EXERCISE AIM
Spot each line in the records below where the word "Open" occurs, then copy it.

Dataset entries

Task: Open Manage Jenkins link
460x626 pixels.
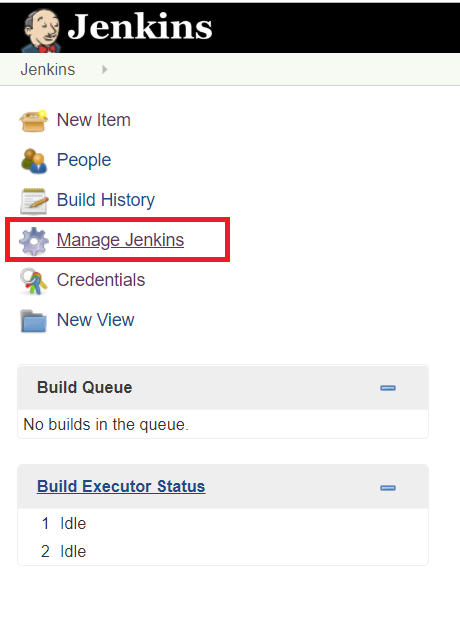Action: click(x=120, y=240)
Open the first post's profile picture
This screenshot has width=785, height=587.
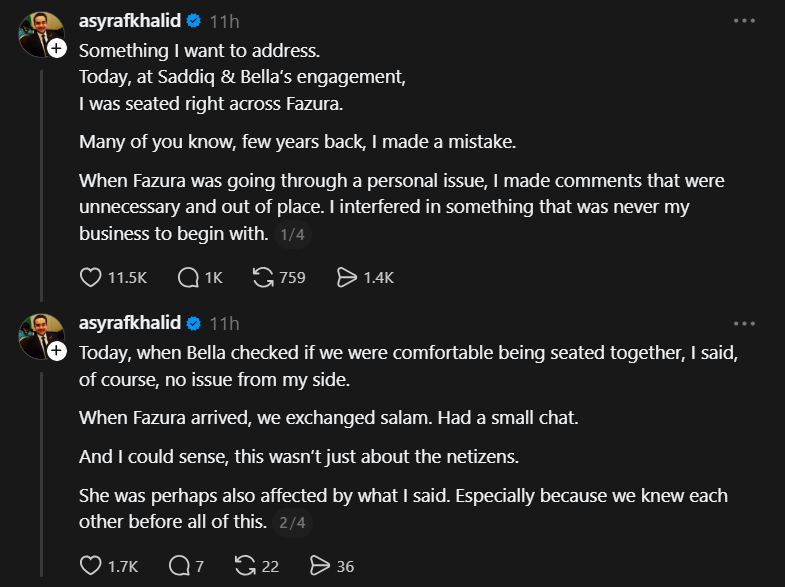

ANSWER FOR THE TASK
Task: Open Manage Jenkins link
Open the first post's profile picture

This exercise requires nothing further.